Despite the above described limitations, however, we can show that with relatively easily obtained indices of dryness and heat stress quantitative insights into changes in extreme weather risk and impact-related joint variables can be revealed. We demonstrate in a follow up study (Sippel et al., in prep. ) that such results are indeed very valuable, within and beyond acadamia. For example, this kind of results could serve stakeholders to assist in adaptation planning in various sectors, such as health, water and agriculture in South-East Europe, which is highly vulnerable to climatic extreme events.

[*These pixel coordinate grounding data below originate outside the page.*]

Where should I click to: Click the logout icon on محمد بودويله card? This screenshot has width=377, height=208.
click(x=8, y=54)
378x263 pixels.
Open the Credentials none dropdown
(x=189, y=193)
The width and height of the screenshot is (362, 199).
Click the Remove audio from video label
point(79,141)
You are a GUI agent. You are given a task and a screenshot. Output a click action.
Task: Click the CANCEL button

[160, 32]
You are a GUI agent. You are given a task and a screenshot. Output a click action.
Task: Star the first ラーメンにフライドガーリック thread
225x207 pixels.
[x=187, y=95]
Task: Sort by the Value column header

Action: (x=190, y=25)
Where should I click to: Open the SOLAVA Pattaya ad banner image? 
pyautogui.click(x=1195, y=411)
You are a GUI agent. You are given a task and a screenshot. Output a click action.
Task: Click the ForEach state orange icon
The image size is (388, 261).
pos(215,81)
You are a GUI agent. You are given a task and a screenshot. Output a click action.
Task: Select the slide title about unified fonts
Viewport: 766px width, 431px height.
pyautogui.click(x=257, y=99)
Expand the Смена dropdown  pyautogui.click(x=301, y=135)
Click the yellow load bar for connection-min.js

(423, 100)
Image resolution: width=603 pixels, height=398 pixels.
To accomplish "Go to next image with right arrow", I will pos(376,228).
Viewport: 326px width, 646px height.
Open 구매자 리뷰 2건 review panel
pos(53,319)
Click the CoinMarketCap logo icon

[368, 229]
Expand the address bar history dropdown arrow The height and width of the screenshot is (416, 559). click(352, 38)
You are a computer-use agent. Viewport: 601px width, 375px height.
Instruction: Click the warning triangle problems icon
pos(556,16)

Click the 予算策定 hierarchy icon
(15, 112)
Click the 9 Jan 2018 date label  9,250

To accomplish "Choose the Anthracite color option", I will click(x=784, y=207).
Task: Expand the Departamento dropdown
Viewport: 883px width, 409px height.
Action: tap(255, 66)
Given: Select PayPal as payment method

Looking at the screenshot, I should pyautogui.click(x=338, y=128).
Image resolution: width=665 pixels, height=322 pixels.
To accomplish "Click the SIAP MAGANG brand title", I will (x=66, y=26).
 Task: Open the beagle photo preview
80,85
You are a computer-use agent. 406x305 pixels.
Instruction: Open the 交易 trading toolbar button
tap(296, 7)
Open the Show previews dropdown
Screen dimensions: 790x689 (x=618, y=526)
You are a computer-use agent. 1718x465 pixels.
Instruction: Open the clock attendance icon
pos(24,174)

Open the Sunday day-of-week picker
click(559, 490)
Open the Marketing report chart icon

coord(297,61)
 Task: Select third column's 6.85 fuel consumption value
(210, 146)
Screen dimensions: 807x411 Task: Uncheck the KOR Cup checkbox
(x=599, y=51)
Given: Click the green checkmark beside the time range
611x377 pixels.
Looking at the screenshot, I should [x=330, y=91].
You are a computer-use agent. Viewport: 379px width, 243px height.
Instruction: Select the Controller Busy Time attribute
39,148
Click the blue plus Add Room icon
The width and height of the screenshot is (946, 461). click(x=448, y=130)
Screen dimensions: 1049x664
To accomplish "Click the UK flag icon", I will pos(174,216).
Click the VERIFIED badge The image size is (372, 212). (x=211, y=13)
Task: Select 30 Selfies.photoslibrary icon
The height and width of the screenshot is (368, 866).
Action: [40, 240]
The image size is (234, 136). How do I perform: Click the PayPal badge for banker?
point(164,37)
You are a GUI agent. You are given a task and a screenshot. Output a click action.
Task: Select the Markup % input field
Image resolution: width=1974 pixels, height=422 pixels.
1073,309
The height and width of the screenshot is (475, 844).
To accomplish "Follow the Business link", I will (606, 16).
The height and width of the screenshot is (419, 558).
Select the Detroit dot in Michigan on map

This example shows that even without detailed impact model simulations relevant quantitative information about potential changes of hazard in hydrometeorological extreme events can be inferred. These changes are, not unexpectedly, different depending on the selected proxy, with the heat stress index representing the health sector and the water deficit index being most relevant for the agricultural sector.

5 Conclusion

The main conclusion we can draw from this study is that hydrometeorological hazard has changed in South-East Europe including a distinct increase in the frequency of summer heat waves. Multivariate proxies for potential impacts show likewise pronounced changes and constitute a promising approach to link probabilistic attribution studies with more impact-relevant measures. These changes in hydrometeorological extremes can be attributed to changes in sea surface temperatures, which are subject to a mix of different natural and anthropogenic forcings, although a large fraction of the observed warming temperature between the 1960s and the 2000s are qualitatively attributable to human-induced climate changes (see e.g. (Stott et al. 2004)). The outlined findings have implications for regional adaptation planning as sector specific relevant variables are analysed in addition to purely meteorological variables. The obtained results are robust as regional model evaluation and bias adjustment with relatively fine-scaled observational data could largely remove biases in temperature distributions, although a considerable dry bias is prevalent in the precipitation ensemble.

This study is a promising example of how future research can extend attribution science towards more impact-relevant approaches. For this kind of research to be most useful an on-going dialogue between attribution scientists and stakeholders in the relevant sectors and regions is crucial in order to develop climate information tools that are relevant for adaptation planning.